The Machinists union, which represents production workers at Boeing, has struck the company four times over the past 20 years, most recently last fall for two months.
“The whole thing comes down to, can they get a long-term agreement with the union, with a no-strike clause?” U.S. Rep. Norm Dicks, D-Wash., told the Seattle Times in an interview Tuesday. He added, “I think if they get this agreement, they would stay.”
In a separate interview with the newspaper, Gov. Chris Gregoire said Boeing Commercial Airplanes CEO Scott Carson also told her recently the company wants a long-term, no-strike agreement with the Machinists union.
Gregoire said Carson told her Boeing will probably decide on the location of a second 787 production line this fall, although he did not specifically link that decision and a no-strike agreement as an ultimatum.
Machinists union district President Tom Wroblewski balked at the idea of setting aside the union’s strike weapon.
“Take away our only power?” Wroblewski asked rhetorically. “I can’t see ever taking our power away.”
On Tuesday, Boeing said it would pay $580 million for a Vought Aircraft Industries plant in North Charleston, S.C., that makes large sections of its much-delayed 787.
Deliveries of the 787 have been postponed by nearly two years partly because of problems with components made by suppliers and work that suppliers didn’t complete. Those problems are expected to cost Boeing billions of dollars in added expenses and penalties.

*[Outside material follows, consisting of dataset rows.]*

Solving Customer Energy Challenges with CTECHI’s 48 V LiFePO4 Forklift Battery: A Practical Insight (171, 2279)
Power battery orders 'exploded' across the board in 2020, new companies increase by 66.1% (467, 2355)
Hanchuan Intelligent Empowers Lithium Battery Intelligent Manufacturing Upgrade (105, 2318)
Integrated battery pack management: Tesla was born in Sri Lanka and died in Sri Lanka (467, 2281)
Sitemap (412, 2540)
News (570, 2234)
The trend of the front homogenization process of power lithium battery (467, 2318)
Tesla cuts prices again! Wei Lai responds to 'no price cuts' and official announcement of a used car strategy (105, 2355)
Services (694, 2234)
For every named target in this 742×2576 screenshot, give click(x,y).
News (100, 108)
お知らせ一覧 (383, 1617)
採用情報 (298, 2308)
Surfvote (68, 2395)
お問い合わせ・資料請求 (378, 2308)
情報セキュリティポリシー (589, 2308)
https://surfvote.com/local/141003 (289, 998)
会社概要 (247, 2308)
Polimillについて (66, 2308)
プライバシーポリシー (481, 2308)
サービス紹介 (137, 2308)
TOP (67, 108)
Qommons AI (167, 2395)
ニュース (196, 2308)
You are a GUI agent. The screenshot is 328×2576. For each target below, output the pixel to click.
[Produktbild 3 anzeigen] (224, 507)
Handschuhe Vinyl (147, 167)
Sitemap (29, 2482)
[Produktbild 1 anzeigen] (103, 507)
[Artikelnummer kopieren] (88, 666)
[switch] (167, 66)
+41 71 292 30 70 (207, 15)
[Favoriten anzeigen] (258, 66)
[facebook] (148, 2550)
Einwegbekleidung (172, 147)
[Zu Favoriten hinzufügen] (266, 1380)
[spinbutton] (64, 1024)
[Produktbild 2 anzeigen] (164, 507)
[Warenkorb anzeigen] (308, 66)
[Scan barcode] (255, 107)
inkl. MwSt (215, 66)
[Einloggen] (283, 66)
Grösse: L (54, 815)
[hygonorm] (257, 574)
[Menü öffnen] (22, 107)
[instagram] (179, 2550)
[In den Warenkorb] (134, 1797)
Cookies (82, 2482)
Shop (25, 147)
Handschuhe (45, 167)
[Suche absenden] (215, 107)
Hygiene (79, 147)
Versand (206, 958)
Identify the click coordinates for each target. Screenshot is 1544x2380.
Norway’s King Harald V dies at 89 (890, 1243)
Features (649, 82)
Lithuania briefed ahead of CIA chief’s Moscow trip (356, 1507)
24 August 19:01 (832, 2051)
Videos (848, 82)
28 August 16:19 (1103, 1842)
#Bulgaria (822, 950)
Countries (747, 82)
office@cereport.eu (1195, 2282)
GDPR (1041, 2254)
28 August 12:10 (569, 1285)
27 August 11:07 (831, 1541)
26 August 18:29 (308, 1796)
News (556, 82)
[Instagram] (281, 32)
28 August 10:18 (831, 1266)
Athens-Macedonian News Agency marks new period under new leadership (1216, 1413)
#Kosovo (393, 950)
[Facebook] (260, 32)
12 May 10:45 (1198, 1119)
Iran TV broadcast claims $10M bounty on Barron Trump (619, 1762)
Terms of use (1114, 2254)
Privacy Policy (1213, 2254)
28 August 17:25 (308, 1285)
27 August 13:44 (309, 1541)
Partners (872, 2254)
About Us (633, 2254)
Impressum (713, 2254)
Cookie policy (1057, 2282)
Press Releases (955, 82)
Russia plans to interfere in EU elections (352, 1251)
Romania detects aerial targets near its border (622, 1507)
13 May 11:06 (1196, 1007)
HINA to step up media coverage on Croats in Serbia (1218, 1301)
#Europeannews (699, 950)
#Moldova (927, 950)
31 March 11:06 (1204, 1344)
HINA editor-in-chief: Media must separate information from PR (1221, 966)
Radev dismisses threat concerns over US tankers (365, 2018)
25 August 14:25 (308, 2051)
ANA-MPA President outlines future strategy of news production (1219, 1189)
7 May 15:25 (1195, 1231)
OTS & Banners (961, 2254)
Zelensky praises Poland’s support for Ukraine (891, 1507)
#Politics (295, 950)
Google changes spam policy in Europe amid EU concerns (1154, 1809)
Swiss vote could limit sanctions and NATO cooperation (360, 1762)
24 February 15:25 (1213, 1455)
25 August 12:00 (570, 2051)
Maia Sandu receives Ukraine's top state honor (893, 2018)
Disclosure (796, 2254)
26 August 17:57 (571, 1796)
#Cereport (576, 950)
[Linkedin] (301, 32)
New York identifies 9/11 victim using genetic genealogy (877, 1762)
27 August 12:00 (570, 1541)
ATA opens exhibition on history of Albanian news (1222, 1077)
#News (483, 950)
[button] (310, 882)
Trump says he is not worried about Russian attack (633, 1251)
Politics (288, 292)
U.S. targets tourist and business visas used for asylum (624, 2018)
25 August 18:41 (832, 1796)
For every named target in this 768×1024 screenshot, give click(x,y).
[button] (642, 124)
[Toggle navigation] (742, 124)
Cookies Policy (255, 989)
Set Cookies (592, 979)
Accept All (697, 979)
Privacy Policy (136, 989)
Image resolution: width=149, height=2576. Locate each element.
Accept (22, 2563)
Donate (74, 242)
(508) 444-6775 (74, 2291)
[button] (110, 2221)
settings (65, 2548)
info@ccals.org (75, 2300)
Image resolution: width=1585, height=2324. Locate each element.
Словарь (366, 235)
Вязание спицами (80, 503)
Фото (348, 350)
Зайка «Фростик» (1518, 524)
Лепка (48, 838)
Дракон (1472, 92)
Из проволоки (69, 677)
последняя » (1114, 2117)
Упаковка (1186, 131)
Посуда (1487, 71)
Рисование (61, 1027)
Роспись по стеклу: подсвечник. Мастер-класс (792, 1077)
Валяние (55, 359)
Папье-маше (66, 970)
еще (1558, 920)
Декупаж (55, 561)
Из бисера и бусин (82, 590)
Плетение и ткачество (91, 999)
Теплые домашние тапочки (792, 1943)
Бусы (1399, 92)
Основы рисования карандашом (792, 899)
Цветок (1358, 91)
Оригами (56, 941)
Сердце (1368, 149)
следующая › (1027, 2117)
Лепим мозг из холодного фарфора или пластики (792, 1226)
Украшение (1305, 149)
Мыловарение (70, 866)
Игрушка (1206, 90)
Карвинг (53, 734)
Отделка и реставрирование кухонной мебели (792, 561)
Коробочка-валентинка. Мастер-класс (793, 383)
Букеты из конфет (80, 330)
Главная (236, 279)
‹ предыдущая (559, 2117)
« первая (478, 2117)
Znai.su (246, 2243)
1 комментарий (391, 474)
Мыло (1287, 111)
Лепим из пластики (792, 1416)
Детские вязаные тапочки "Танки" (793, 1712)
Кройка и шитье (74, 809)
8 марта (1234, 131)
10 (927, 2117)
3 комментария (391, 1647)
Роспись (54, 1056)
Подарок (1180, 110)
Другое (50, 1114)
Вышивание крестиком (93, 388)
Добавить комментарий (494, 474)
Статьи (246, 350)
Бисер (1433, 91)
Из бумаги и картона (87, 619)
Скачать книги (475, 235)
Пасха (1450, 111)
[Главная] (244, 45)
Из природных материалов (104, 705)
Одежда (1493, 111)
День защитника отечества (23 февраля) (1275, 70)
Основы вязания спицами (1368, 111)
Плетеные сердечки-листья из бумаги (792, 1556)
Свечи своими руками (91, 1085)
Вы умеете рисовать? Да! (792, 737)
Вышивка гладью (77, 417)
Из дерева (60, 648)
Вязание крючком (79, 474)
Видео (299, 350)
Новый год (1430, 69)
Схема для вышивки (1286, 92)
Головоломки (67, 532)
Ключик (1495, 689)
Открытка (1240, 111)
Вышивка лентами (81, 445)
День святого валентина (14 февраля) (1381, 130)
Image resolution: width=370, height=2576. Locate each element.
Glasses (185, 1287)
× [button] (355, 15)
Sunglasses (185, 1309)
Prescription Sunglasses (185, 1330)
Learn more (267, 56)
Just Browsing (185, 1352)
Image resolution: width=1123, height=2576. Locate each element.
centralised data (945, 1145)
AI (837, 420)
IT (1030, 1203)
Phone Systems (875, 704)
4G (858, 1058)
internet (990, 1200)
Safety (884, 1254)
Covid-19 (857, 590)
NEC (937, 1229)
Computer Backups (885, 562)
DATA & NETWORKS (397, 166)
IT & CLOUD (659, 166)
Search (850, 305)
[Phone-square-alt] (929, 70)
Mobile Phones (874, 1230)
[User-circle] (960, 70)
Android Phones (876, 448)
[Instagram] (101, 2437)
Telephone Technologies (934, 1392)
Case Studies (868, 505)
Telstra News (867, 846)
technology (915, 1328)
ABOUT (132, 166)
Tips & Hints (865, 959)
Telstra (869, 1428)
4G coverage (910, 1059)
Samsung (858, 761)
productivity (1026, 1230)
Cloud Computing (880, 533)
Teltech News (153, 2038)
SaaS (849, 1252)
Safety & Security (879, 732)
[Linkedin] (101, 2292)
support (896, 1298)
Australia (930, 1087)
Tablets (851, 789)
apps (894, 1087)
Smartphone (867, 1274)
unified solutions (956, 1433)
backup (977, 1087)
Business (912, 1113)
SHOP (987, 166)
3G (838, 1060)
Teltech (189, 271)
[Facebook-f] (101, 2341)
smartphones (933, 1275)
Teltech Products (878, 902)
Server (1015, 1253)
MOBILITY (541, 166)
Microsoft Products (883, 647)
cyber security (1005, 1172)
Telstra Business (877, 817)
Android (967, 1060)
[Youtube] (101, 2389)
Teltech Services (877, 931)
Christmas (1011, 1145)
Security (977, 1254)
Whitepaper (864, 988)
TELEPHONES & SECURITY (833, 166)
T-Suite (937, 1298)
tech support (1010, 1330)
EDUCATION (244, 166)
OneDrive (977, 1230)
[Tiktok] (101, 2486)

Boeing is using suppliers from around the world to build large sections of the plane that are later assembled at the company’s commercial aircraft plant in Everett. Boeing has booked orders for a record 850 of the planes, though some 60 orders have been canceled so far this year.
Dicks, the third-ranking member of the House Appropriations Committee, has long been an aggressive Boeing supporter. He told the Times the labor ultimatum was laid out for him and other members of Washington’s congressional delegation by “high-ranking people” at Boeing whom he declined to name.
Dicks also said that at a March meeting with Boeing CEO Jim McNerney, arranged by Gregoire and held in the Washington, D.C., office of Sen. Patty Murray, D-Wash., “McNerney was very candid.”
“The message was that we need to get a resolution of this (strike) problem. We can’t live with this,” Dicks said.
He said Sen. Maria Cantwell, D-Wash., and most of Washington’s U.S. representatives were present, as McNerney described how Boeing plans a detailed assessment of where to put a second 787 assembly line in an open competition, with Everett as only one option.
Gregoire said that before Boeing decides on where to place a second 787 line, she plans to go to company headquarters in Chicago and make the case for the Puget Sound region before Boeing’s board.
Gregoire said a no-strike agreement is an ambitious goal for Boeing, and is something that cannot be achieved through legislation. Dicks said any such agreement would have to involve some kind of binding independent arbitration of disputes between Boeing and the Machinists.
Wroblewski said there have not yet been any extensive discussions on the subject.
“If we were to have these discussions, the company would have to come through with something … guaranteed employment of some sort,” he said. “The trade-offs would be huge.”